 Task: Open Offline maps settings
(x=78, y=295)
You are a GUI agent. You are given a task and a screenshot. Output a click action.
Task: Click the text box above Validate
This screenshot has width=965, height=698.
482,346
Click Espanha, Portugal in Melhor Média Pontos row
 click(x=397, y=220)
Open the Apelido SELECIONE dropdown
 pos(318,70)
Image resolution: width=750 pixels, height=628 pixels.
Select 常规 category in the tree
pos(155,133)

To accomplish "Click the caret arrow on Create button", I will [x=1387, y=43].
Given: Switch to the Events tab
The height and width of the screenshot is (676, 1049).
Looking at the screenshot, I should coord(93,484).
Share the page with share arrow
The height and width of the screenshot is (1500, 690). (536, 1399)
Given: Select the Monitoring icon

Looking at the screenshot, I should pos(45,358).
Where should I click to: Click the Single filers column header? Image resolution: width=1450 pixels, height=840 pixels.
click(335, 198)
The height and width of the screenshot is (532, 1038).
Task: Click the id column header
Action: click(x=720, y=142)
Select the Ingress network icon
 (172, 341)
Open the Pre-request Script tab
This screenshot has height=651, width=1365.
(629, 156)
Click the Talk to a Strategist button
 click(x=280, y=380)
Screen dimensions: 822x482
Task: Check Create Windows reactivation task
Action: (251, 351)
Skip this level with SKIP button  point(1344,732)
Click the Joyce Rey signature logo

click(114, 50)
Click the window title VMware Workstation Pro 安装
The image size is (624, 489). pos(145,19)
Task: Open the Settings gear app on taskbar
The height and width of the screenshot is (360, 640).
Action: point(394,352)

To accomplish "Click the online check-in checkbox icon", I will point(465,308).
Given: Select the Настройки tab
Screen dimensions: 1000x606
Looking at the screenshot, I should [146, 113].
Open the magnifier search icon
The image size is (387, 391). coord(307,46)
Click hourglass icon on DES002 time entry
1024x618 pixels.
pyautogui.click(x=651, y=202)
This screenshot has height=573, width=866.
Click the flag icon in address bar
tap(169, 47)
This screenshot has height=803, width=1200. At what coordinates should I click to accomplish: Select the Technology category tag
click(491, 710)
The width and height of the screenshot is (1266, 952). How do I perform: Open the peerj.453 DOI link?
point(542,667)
::::
## What you should do
Write out each line exactly, starting with the line that contains "Click hourglass icon on DES002 time entry" and stopping after the last line of the data.

## Output
Click hourglass icon on DES002 time entry
1024x618 pixels.
pyautogui.click(x=651, y=202)
This screenshot has height=573, width=866.
Click the flag icon in address bar
tap(169, 47)
This screenshot has height=803, width=1200. At what coordinates should I click to accomplish: Select the Technology category tag
click(491, 710)
The width and height of the screenshot is (1266, 952). How do I perform: Open the peerj.453 DOI link?
point(542,667)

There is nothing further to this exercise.